Responsibilities
What each file owns and what it should not contain.
| File | Owns | Should not own |
|---|---|---|
domain.ts | Types and errors. | SDK calls or IO. |
files.ts | File discovery and adaptation. | RAG search or completion. |
rag.ts | Chunking and prompt. | Model lifecycle. |
qvac.ts | QVAC SDK integration. | UI or folder walking. |
store.ts | Local JSON persistence. | Model calls. |
locallens.ts | Product workflow. | HTTP details or DOM code. |
cli.ts | Terminal interface. | RAG internals. |
server.ts | HTTP interface. | Business logic. |
ui/ | Browser interaction. | QVAC calls. |
Two columns matter here. The "owns" column is what you modify when you're working on a feature in that area.
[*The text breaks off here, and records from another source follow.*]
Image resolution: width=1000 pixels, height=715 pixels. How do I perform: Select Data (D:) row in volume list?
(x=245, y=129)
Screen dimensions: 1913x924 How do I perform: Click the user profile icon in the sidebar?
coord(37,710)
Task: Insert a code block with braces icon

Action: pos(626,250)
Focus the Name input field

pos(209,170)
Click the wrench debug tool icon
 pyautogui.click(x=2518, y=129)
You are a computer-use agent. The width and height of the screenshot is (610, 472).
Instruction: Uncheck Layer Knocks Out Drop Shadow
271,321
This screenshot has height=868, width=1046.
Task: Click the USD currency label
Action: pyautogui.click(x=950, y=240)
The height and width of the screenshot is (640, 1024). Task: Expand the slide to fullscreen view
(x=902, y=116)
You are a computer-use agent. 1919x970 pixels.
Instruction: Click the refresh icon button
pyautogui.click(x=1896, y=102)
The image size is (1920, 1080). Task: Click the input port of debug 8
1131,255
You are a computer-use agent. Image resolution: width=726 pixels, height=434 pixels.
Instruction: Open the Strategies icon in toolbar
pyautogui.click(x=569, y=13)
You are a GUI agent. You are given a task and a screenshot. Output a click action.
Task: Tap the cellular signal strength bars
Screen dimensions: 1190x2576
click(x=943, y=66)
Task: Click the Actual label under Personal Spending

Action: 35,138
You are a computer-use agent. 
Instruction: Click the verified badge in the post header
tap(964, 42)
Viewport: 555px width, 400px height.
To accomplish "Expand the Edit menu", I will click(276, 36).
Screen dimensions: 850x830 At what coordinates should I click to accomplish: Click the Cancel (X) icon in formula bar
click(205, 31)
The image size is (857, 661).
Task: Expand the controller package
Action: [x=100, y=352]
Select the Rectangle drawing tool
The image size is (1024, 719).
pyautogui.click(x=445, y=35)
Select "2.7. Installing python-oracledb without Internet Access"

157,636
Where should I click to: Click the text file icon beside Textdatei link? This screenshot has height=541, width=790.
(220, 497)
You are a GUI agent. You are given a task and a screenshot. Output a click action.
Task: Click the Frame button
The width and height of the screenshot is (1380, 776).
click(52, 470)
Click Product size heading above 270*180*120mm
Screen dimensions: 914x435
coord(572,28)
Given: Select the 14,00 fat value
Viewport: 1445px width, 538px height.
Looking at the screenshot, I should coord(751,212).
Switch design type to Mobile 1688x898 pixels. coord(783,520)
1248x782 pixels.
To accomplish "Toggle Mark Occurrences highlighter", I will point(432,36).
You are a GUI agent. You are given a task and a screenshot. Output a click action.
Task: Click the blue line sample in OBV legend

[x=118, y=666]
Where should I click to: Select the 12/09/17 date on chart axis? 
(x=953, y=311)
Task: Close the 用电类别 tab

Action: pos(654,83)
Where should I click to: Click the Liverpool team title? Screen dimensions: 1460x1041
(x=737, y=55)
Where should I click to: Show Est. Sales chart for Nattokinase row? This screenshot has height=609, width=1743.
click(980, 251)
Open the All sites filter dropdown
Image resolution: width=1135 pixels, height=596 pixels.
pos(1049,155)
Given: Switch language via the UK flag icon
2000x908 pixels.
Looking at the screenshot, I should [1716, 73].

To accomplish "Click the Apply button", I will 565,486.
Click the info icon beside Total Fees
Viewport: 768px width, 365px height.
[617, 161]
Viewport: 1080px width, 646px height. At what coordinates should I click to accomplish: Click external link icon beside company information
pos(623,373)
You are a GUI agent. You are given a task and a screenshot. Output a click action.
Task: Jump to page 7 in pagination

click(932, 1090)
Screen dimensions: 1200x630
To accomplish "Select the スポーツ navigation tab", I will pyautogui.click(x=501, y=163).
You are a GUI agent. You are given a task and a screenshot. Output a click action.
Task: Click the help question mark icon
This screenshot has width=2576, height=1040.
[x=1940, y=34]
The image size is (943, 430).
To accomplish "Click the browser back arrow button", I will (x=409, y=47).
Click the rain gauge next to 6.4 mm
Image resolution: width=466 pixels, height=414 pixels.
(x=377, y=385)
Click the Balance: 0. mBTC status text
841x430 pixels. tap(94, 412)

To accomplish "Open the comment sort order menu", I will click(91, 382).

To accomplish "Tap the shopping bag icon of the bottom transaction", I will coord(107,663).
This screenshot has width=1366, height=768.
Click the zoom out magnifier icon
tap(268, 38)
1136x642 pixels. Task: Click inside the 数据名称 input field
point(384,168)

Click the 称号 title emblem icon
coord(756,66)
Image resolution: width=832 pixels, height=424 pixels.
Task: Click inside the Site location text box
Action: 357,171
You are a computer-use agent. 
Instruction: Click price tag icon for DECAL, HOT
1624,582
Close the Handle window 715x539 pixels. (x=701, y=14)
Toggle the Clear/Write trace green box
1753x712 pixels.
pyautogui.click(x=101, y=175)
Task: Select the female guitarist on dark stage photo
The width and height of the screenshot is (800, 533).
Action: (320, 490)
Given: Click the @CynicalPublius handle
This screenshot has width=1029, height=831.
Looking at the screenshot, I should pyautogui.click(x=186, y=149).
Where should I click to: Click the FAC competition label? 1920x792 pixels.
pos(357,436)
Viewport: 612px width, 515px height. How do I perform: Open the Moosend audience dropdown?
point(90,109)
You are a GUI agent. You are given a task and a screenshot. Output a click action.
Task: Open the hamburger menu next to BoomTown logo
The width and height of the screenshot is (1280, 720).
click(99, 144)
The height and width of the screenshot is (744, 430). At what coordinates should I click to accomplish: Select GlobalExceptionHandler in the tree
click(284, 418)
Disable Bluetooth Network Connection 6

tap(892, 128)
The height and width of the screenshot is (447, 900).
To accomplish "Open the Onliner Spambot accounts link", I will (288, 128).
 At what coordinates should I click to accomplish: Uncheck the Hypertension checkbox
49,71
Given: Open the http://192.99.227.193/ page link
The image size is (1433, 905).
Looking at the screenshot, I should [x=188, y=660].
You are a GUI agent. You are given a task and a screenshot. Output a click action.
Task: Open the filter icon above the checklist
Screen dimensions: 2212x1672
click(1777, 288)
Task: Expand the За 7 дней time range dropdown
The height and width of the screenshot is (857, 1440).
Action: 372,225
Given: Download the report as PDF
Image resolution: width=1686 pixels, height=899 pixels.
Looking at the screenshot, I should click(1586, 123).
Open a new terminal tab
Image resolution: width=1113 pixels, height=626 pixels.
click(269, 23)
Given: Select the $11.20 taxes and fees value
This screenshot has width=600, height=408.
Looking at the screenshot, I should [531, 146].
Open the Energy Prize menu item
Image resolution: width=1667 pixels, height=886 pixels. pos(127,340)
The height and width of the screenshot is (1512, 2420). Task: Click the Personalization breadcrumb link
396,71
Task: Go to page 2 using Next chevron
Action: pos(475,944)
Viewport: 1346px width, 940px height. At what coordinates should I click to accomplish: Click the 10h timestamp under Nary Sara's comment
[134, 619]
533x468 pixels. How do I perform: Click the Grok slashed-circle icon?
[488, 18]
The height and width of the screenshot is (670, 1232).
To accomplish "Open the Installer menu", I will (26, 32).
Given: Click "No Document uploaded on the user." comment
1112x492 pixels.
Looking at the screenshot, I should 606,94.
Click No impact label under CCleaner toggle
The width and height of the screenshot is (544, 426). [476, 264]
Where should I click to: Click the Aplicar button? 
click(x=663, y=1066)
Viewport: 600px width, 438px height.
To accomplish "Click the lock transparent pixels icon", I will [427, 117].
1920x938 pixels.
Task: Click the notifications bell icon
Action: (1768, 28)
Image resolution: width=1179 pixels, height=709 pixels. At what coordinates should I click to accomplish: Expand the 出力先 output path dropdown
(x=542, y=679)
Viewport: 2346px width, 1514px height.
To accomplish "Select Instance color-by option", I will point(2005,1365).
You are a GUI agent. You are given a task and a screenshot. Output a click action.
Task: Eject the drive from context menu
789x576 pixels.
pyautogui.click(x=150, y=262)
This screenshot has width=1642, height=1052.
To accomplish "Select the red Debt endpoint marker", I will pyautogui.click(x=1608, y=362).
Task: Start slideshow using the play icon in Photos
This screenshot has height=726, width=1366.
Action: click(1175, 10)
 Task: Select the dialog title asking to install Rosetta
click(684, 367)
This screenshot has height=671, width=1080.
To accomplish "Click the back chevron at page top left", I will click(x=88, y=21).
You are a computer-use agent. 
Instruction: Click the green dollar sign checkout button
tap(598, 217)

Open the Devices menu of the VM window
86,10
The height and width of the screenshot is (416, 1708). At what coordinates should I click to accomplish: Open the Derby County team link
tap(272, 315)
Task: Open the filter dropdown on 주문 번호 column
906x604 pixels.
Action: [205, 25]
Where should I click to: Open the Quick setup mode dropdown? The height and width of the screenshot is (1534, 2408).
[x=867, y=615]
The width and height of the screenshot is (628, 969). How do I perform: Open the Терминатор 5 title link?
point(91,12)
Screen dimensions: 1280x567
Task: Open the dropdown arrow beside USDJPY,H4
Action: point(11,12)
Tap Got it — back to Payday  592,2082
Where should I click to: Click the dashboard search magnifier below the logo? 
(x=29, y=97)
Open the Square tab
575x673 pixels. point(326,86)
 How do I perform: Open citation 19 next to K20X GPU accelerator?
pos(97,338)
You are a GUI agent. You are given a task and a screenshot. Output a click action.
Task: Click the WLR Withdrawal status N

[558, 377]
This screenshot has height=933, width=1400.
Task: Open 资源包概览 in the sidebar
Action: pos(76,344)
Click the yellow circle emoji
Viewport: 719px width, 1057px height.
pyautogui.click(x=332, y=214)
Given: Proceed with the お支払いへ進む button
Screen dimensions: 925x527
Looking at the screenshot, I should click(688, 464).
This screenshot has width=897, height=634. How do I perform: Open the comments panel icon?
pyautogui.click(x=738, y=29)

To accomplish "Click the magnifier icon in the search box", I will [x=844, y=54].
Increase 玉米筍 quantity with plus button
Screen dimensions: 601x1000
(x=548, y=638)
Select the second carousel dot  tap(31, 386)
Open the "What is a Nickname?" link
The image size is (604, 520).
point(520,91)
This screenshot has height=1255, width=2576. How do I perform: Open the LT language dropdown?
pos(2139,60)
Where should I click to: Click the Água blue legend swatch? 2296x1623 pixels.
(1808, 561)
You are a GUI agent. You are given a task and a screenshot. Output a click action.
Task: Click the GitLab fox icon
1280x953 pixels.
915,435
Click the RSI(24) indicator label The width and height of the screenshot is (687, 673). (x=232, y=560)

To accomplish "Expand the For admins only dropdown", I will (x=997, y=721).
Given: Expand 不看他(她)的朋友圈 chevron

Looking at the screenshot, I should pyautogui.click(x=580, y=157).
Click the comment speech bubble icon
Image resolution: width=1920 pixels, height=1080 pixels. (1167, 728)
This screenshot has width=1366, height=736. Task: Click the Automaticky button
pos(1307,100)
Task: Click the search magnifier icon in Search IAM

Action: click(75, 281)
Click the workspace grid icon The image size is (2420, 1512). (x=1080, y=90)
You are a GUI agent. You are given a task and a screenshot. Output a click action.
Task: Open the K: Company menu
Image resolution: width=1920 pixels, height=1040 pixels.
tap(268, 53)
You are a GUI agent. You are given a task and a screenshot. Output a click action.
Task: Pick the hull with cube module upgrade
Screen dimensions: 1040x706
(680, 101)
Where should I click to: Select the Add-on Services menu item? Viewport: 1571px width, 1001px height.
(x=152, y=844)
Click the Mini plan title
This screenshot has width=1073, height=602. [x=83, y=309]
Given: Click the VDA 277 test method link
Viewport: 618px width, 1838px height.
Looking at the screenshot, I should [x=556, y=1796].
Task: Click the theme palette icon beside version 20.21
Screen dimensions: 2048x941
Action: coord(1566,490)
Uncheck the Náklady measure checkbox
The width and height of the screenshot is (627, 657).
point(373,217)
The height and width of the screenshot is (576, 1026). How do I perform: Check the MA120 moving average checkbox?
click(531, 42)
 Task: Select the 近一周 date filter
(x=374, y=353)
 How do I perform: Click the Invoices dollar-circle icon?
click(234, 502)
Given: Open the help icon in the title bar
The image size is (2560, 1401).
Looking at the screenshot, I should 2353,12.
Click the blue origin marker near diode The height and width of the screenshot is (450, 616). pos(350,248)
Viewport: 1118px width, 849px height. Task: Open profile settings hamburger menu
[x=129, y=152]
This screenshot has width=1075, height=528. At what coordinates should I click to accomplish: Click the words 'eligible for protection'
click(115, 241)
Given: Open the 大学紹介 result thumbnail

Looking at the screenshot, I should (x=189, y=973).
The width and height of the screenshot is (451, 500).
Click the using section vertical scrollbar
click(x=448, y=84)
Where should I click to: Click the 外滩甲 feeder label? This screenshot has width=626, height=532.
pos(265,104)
The "should not own" column is what to keep out. When a change pulls in something from the right column, that's a sign the change wants a different home.
Why each rule
domain.ts should not own SDK calls or IO
Domain types are imported by every other file. If they reach for QVAC or the filesystem, the dependency direction inverts and the whole graph becomes circular. Keep this file pure.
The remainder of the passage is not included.